Not sure you can help.
Expert:  Dr. Z replied 9 months ago.

The reason that specific treatment for DID has not been well established is because this is a complicated and controversial disorder so typically the behavioral therapy approaches are more eclectic and vary depending on the person. If you just want to focus on what you can do as a layperson for your husband, I would recommend continuing to reassure him that you are always there for him, write small notes in the morning or send random text messages during the day to see how he is doing or just because you were thinking of him. This will lessen his stress about you and will consider you more of a consistent presence in his life which will cause him not to worry about the relationship you have and will also lessen the chance for the alters to appear because of the relationship...alters may still appear at random or in response to other outside stressors, but that is beyond your or his control. Another thing that may be an option would be to consider adding either Valerian Root or Picamilon to his day time regimen as these are natural supplements that can lessen anxiety/stress which will lessen the presence of the alters. Obviously treatment is not an option here as therapy for DID takes on average 2-5 years to be successful, but lessening his overall distress and dissociation would be ideal and these tips could help him.
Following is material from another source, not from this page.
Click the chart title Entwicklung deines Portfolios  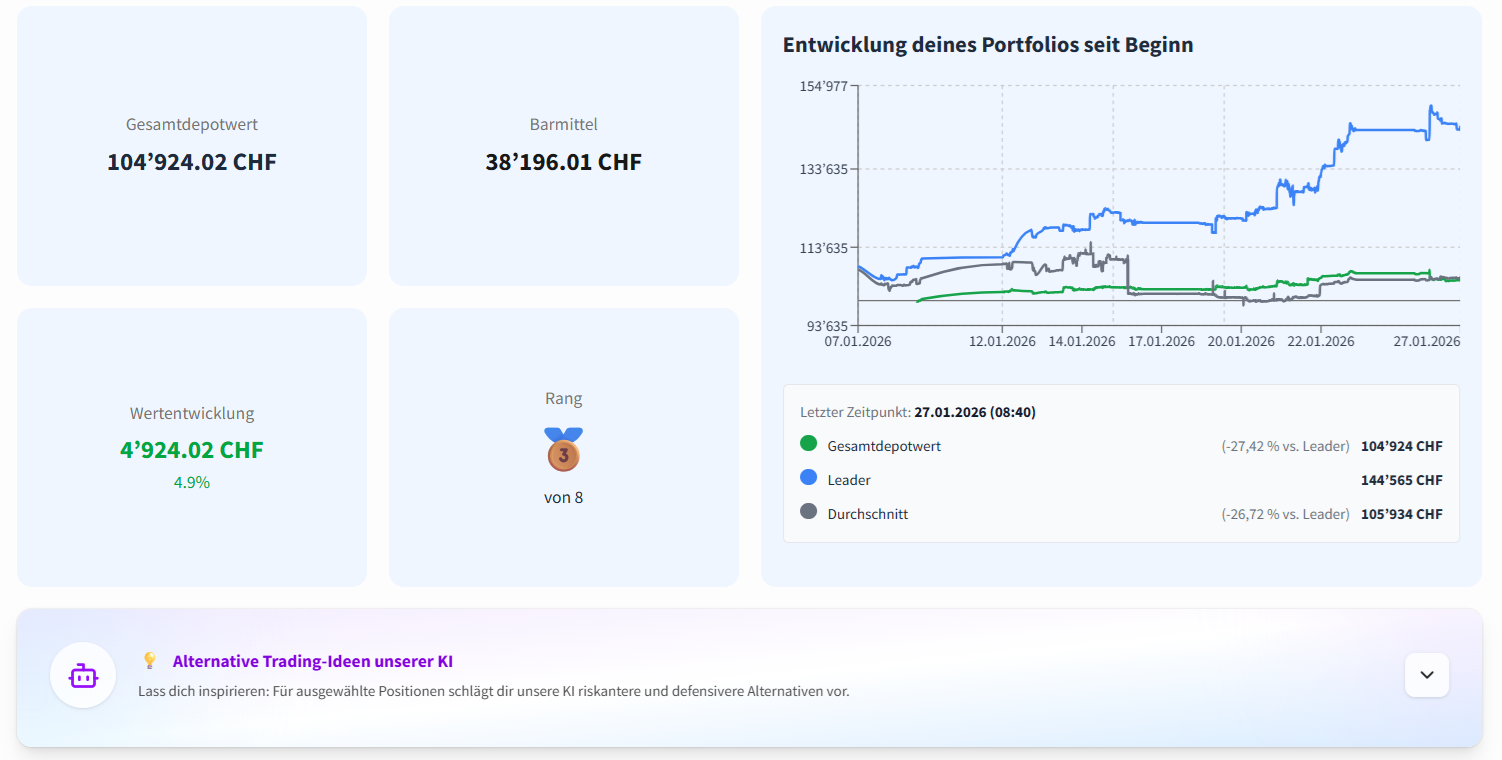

Customer: replied 9 months ago.
>>>Is there a way I can get my conversation removed?<<< He might do a search and see himself in it. What was I thinking??! This is stupid and I am NOT getting the specific help I asked for. This is just some gimmick by a corporation that tricked me into paying for "professional advice" that was never designed to address the actual issue. Further, how can I really express something personal if you plan to post it for the world to see? I dislike this whole thing. Confidentiality is paramount to healing, so this is a scam.
Expert:  Dr. Z replied 9 months ago.

You can contact customer service regarding your dissatisfaction and a refund. This is only a Q&A service, not a treatment service and what your husband needs is systematic treatment, once you and he realize that then he will be able to heal and move forward. Good luck to both of you

Customer: replied 9 months ago.
I don't care about the refund. I want the conversation removed since you didn't help and can only hurt by publicizing it.
Expert:  Dr. Z replied 9 months ago.

I have no control over the conversation being public, as that was in the disclaimer before you posted your question. You can ask customer service to remove it from public view though, but individual experts have no control over what is posted to the public. I am sorry you felt I was not of help, but like I said only systematic treatment can help your husband and I think you misunderstood the nature of how this Q&A website works.

Customer: replied 9 months ago.
I see that you deleted my previous questions and can pick and choose what you want the public to see. How can they trust that?
Expert:  Dr. Z replied 9 months ago.

Again experts have no control of what the website posts or not, that is up to the administration of the website, not the individual experts. I see no previous questions in your history, maybe you had a different account before.

Customer: replied 9 months ago.
Please remove this entire conversation.
Expert:  Dr. Z replied 9 months ago.

Once again, you will have to contact customer service regarding the removal of an entire conversation.

Customer: replied 9 months ago.
Nope. It was edited. Thank you.
Expert:  Dr. Z replied 9 months ago.

Well I have no control over what questions were removed or not as that is beyond the power of an expert on this website. Please consult with customer service and for your husband consult with an individual psychologist in your area regarding treatment.